Donate
Philosophy and Humanities

Жан Жене: интервью с Антуаном Бурсейе (1981)

Полина Грунтова 16/07/21 08:192.9K🔥
Жан Жене, 1981
Жан Жене, 1981

Жан Жене: Почему бы и не сказать пару слов. В конце концов, я лучше всех знаю себя.

Всё самое важное — в моих книгах. Дело не в том, что я пишу от первого лица: это «я» в романах является лишь персонажем, слегка преображенной и возвеличенной версией меня. Я близок, крайне близок к тому, что я написал, ведь свои книги я создал в тюрьме. Я был убежден, что никогда не выйду из тюрьмы. Почему же я оказался в тюрьме? Я попытаюсь дать хоть сколько-нибудь достойное объяснение. Мне думается, что к 30-35 годам я исчерпал эротическое очарование тюрьмы (конечно же, тюрьмы, в которой все заключенные — мужчины). И если с самого детства я меня притягивала мрачная, теневая сторона мира, то я любил её достаточно сильно, чтобы отправиться в тюрьму. Я не имею в виду, что совершал кражи ради того, чтобы оказаться в тюрьме (я воровал, чтобы не умереть с голоду), но, в конце концов, этот выбранный по наитию путь привёл меня к тюрьме, к тени и тьме. А затем, к 35-36 годам мне захотелось путешествовать, поехать на Восток, мне одному из первых пришла идея отправиться в Катманду. Приехав в Стамбул, я понял, что устал путешествовать, эта поездка мне надоела. Я вернулся в Грецию. Впервые в жизни я увидел нечто поразительное: тень и свет слились в единое целое. Четыре года, проведенные в Греции — это самое светлое, солнечное время в моей жизни. Солнце смешивалось с тенью, эта тень от терм и купален, от кинофильмов о солдатах. Грецию я полюбил ещё и из–за того, что, как и в странах арабского мира, там, вероятно, наиболее ощутима эротическая заряженность культуры. Возможно, потому я и провёл в Греции так много времени. Как бы то ни было, в тюрьму мне больше не хотелось. Ещё одна причина, по которой я полюбил эту страну: только в Греции народ мог почитать и восхвалять своих богов, одновременно не ставя их ни во что. То, как греки обошлись с Олимпом, никогда бы не осмелились сделать иудеи с богом Яхве, христиане — по отношению к Иисусу, а мусульмане — к Аллаху. Греки умели смеяться над самими собой и в то же время над своими богами. Это потрясающе!
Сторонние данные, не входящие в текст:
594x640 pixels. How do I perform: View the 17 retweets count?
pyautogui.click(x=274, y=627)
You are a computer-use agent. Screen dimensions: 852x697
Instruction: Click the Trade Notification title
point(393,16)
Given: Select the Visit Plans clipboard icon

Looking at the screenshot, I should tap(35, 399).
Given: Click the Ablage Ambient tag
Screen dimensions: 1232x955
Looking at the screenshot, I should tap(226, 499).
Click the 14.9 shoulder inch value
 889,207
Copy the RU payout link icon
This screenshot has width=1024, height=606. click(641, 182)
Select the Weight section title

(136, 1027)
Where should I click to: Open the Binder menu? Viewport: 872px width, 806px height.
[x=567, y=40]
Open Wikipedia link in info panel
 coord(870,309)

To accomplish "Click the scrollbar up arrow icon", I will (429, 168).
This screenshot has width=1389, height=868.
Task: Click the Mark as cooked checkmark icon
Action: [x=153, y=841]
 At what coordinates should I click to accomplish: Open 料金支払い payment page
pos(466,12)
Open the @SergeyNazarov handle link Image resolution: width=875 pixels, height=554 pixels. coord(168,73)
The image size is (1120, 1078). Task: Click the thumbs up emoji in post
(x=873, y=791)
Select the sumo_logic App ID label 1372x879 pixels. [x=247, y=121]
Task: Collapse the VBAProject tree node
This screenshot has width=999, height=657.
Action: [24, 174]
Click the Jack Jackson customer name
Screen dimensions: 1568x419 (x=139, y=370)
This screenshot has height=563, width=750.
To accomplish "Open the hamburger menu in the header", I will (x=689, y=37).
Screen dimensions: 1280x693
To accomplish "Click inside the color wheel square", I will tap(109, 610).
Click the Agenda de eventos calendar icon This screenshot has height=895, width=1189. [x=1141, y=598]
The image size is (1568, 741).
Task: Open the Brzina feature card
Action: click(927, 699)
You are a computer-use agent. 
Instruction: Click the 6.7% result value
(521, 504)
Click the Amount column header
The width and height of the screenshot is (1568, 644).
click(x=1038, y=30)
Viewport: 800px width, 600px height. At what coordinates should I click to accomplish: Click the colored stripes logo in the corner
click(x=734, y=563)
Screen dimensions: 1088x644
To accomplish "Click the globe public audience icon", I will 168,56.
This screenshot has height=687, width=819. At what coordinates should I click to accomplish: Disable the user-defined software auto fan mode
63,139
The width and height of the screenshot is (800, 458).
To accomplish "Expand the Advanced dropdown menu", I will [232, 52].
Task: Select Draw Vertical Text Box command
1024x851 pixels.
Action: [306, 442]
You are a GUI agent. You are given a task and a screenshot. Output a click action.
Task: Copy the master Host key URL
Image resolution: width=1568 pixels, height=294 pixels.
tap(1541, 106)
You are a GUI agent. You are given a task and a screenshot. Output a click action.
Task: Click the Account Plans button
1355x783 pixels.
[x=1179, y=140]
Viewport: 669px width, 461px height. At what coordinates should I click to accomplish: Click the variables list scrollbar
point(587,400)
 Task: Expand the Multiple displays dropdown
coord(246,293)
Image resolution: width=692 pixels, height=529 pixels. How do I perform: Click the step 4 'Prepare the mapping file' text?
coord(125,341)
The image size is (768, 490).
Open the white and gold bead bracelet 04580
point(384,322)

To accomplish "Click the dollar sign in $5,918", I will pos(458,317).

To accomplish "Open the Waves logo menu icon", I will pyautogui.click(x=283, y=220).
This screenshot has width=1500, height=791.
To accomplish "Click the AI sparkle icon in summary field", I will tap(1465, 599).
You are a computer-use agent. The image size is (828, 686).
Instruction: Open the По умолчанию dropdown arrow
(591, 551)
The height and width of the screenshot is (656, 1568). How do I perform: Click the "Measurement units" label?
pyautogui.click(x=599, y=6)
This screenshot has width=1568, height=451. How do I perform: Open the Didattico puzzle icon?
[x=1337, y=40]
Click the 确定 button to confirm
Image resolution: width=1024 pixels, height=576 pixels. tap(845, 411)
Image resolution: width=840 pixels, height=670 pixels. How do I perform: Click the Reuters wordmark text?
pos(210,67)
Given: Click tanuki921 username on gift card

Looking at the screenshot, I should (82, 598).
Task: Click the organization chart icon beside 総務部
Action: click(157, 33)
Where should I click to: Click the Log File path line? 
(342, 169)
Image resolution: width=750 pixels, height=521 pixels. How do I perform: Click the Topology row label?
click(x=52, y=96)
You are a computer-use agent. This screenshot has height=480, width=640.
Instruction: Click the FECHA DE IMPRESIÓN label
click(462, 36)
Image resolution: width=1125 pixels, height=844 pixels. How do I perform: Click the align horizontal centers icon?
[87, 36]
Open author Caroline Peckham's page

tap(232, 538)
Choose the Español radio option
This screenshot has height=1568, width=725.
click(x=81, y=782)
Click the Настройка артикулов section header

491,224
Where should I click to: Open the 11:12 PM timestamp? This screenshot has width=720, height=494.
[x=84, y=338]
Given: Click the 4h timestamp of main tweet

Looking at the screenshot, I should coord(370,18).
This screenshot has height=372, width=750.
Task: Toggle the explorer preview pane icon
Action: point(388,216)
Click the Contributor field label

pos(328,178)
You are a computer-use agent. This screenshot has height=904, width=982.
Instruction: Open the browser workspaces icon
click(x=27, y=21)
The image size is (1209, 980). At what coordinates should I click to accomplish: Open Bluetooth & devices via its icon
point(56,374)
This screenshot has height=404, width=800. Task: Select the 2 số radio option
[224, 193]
В моём (конечно же, католическом) детстве Бог был в первую очередь образом, изображением: распятый Иисус, дева — как её звали? — Мария с голубкой. Всё это не казалось мне серьёзным. Бог, как Вы понимаете, не играл важной роли в моей маленькой жизни. Когда мне было 14 или 15 лет, я заболел (уж не помню, тяжело или нет) и попал в больницу для сирот. Каждый день медсестра приносила мне конфеты со словами: «Это тебе передал мальчик из соседней палаты». И вот, когда через пару недель мне стало лучше, я захотел увидеть и поблагодарить того мальчика, что угощал меня конфетами. Моим глазам явился парнишка 16-17 лет, он был так красив, что я забыл всё, что видел раньше. Не было больше Бога и Девы Марии — он был Богом. Знаете, как его звали? Дивер (т.е. «различный» — прим. пер.). И Дивер породил тысячи копий, образы любовников, которых я встречал на протяжении всей своей жизни. И нельзя сказать, что это были блёклые копии, нет — иногда они превосходили по красоте оригинал.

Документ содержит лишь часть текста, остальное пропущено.